| EXERCISE DATA |
-=-=-

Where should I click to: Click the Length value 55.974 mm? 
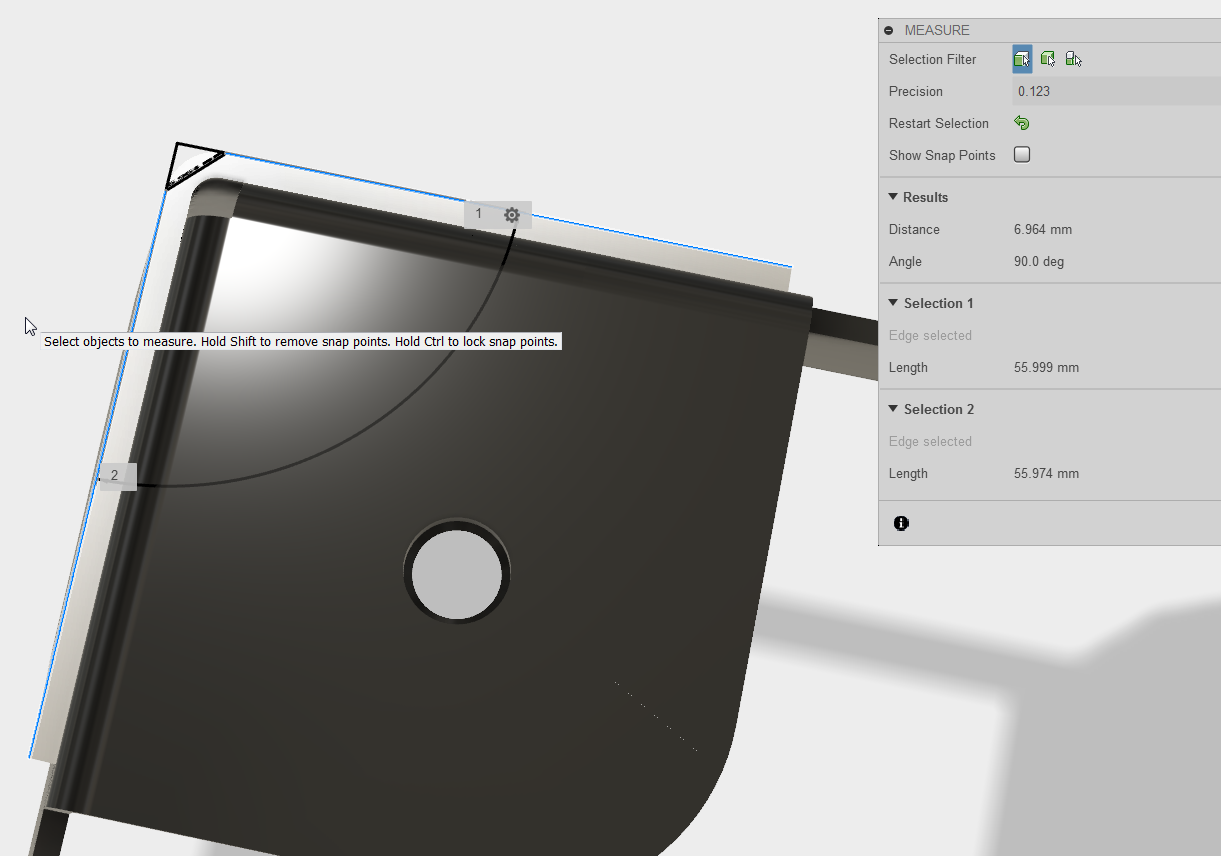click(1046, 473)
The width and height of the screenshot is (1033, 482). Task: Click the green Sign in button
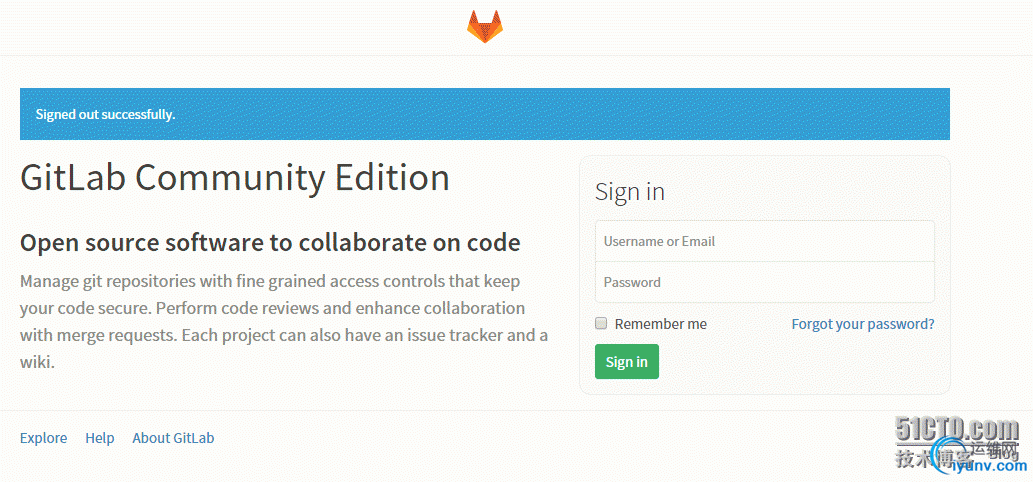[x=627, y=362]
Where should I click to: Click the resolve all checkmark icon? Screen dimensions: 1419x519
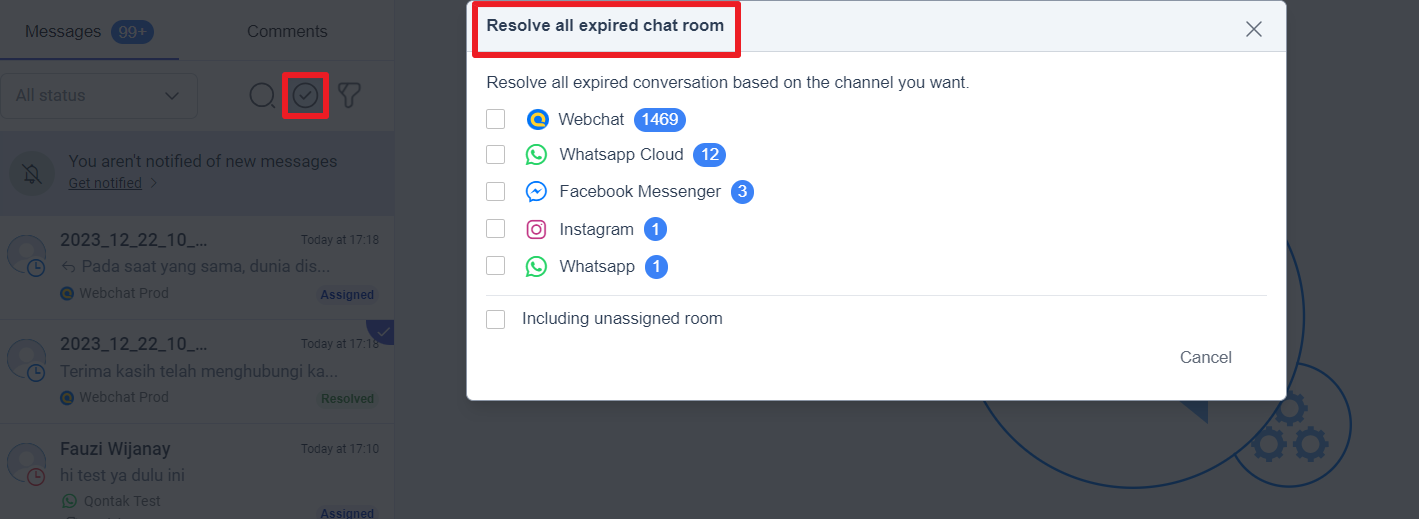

-=-=-

| DESCRIPTION OF THE TASK |
Repeat the records above verbatim, dropping the pictures.

| TASK RESPONSE |
Where should I click to: Click the Length value 55.974 mm? 
click(1046, 473)
The width and height of the screenshot is (1033, 482). Task: Click the green Sign in button
[x=627, y=362]
Where should I click to: Click the resolve all checkmark icon? Screen dimensions: 1419x519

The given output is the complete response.